▶ [OBJECTIVE] Pick out every line of the material that contains the word "what", and copy each of those lines in full.

▶ [ENTRIES SHOWN]

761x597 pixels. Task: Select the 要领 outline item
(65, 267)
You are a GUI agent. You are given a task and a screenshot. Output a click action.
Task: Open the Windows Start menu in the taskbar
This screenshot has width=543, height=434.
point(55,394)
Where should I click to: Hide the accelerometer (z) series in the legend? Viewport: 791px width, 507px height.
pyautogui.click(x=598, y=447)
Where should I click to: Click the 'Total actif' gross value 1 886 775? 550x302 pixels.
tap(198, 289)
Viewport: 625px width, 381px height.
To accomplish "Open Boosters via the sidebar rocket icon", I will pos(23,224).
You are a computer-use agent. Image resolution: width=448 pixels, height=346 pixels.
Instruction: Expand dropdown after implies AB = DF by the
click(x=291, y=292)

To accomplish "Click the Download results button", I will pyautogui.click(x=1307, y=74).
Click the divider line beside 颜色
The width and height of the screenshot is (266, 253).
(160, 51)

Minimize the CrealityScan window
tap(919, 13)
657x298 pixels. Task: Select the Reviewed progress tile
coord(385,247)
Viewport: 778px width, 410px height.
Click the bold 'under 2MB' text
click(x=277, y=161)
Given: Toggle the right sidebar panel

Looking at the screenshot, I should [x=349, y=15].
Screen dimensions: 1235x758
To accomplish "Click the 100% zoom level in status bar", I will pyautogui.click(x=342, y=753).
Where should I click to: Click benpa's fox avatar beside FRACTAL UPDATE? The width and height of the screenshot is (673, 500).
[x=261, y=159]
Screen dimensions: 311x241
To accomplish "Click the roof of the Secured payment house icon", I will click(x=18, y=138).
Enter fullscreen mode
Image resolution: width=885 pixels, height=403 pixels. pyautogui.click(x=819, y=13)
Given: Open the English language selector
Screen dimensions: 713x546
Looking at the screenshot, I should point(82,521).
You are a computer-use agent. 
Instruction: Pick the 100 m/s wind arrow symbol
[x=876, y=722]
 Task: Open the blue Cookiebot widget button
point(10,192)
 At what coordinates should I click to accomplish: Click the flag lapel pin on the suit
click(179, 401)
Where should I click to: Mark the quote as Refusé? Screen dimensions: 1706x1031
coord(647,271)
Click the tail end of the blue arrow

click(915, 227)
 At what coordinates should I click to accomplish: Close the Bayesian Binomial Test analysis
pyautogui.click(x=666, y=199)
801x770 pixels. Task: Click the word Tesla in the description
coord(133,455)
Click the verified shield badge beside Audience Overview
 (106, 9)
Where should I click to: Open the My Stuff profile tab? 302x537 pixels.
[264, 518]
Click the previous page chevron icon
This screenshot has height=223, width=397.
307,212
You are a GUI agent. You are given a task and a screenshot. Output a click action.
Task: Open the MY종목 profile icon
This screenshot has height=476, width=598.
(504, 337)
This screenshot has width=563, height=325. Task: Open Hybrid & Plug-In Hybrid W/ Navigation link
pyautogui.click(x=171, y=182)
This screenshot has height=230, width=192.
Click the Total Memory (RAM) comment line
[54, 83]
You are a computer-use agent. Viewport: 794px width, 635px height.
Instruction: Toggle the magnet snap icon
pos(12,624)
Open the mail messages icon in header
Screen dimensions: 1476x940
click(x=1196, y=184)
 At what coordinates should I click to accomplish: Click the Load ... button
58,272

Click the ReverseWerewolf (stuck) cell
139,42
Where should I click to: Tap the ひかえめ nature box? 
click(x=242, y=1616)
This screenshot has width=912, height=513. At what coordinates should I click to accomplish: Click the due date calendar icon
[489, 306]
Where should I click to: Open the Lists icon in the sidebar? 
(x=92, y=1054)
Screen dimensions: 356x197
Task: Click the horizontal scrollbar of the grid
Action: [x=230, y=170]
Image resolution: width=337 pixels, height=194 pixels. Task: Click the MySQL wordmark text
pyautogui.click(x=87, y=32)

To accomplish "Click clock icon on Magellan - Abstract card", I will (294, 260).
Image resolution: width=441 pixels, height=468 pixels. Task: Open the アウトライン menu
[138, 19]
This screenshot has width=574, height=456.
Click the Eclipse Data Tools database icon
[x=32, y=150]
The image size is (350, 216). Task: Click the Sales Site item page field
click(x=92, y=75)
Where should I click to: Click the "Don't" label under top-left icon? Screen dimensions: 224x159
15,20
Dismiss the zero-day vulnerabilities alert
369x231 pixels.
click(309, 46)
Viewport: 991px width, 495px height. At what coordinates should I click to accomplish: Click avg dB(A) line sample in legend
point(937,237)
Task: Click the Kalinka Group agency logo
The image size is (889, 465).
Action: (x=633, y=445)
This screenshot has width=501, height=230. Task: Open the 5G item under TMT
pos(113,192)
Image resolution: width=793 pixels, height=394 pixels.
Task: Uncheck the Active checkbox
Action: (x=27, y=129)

▶ [RESULT]
 At what coordinates should I click to accomplish: Click the flag lapel pin on the suit
 At what coordinates should I click to accomplish: Close the Bayesian Binomial Test analysis
 At what coordinates should I click to accomplish: Click the Load ... button
This screenshot has width=912, height=513. At what coordinates should I click to accomplish: Click the due date calendar icon
Viewport: 991px width, 495px height. At what coordinates should I click to accomplish: Click avg dB(A) line sample in legend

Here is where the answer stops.